Being questioned by law enforcement before to arrest is one of the most critical points of the whole criminal process. Anytime someone is investigated for an offense gives statement it can be dangerous. Those under investigation for a crime need to bear in mind that the POLICE ARE NOT YOUR FRIENDS
. Law enforcement officers are simply collecting statements so they can use those same statements AGAINST YOU later on. Remember, you have the right to remain silent and right against self-incrimination. This means you don’t have to answer any of the officer’s questions and can choose to instead remain silent. We highly recommended always exercising this right until you seek counsel from a lawyer.

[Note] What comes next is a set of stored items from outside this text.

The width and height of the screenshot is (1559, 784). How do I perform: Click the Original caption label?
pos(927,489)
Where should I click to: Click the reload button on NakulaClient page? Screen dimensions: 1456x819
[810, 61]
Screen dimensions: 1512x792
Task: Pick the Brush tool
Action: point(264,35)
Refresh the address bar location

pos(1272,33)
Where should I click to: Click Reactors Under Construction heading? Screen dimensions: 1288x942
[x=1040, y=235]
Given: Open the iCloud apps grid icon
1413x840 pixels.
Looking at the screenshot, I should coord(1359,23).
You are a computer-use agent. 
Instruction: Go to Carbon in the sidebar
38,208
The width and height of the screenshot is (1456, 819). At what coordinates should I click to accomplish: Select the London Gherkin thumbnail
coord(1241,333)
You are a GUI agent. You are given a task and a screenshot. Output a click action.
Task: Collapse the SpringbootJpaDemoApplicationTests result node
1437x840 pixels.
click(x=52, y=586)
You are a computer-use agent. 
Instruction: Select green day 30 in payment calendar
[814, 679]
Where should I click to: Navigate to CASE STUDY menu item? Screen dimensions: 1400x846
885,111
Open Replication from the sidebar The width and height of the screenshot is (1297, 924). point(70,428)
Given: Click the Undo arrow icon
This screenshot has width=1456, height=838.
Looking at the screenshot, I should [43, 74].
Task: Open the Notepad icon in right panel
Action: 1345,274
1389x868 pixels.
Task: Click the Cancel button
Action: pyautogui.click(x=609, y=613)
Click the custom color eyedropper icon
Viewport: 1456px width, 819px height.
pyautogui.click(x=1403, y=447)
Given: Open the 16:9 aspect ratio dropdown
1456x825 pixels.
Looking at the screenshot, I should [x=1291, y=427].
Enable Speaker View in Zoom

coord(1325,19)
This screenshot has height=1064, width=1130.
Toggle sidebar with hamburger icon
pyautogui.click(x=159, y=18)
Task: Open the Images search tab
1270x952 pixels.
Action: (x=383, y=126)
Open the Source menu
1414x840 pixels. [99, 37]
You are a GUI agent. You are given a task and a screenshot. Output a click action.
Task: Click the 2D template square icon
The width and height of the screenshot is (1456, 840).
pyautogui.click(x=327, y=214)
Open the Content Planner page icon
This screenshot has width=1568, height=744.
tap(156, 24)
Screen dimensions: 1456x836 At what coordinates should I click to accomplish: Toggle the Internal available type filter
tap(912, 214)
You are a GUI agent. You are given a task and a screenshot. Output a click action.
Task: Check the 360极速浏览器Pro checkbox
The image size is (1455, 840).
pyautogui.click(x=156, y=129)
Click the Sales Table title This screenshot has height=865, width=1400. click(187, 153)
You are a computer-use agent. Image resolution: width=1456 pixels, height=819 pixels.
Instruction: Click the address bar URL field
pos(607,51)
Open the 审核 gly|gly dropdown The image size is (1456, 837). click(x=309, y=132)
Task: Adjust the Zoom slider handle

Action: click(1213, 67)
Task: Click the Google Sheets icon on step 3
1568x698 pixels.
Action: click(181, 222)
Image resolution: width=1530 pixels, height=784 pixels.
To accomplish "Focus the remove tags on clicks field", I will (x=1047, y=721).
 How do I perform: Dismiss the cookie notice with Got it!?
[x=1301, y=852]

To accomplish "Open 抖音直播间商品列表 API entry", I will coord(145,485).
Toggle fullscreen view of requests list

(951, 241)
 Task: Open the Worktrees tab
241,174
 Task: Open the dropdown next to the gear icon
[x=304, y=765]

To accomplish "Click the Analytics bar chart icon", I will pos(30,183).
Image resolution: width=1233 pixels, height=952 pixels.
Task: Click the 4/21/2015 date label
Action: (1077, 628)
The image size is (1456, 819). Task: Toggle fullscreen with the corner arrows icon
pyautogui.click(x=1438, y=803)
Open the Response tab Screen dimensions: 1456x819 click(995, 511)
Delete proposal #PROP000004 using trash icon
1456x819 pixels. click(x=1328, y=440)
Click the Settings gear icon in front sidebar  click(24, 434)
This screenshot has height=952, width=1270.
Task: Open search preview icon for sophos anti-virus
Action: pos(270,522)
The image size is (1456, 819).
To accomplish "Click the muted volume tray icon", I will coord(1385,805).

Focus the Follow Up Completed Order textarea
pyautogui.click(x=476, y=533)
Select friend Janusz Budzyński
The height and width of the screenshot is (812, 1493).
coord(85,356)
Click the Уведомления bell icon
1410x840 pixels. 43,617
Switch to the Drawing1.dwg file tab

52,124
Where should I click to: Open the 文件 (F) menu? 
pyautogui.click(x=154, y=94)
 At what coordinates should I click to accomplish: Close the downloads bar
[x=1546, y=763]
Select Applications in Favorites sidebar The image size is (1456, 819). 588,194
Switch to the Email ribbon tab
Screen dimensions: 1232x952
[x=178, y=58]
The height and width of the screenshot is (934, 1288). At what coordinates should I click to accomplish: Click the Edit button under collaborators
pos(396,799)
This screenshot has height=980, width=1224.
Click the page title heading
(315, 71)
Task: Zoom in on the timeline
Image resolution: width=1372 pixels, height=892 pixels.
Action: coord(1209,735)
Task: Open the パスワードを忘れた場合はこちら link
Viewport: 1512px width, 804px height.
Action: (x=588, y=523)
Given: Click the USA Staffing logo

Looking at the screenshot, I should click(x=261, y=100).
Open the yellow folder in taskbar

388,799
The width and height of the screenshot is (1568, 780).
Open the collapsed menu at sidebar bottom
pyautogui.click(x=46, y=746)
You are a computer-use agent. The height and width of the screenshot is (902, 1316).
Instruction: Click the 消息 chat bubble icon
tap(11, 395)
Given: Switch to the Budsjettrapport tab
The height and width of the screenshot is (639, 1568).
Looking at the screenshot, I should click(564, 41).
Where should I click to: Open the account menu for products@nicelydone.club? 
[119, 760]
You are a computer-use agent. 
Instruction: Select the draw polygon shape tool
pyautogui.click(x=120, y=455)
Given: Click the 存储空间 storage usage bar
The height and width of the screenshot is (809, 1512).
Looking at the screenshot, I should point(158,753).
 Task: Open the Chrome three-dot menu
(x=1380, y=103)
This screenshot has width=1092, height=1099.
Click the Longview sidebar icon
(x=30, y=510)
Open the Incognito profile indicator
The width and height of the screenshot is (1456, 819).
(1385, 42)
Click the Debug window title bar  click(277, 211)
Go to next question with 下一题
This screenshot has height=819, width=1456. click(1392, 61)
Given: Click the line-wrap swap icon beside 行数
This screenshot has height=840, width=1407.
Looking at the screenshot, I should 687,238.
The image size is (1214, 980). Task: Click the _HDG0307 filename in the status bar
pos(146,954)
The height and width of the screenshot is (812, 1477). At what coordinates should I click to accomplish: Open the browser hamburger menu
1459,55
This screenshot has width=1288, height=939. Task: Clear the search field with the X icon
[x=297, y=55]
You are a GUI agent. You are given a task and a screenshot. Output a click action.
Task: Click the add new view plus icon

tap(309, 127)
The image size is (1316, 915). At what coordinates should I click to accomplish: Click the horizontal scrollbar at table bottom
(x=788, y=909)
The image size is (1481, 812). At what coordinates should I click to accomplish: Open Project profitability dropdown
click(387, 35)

If you are not in custody, then you are always within your rights to walk away from the police officers. First, ask them if you are “in custody”: if they say you are, by law they must inform you of what you’re being arrested for and also must read you your Miranda Rights. Being in custody doesn’t necessarily mean you’re going to be handcuffed. Rather, to be placed in custody means you’re under control of the officer. For instance, if you feel that you can’t walk away from an officer, then you are technically in custody. You also have rights against unreasonable search and seizure. A police officer can’t simply search your person, your car, your home, or seize your belongings without meeting the appropriate legal standards.
As far as “Search and Seizure” goes, the rules and standards differ depending on the what is being searched and the why. The officer will need to ask a potential defendant if they can search their person, car, or property and typically the suspect gives the officer permission. YOU SHOULD NOT GRANT PERMISSION. This can only hurt you. Don’t allow police to search if they ask you.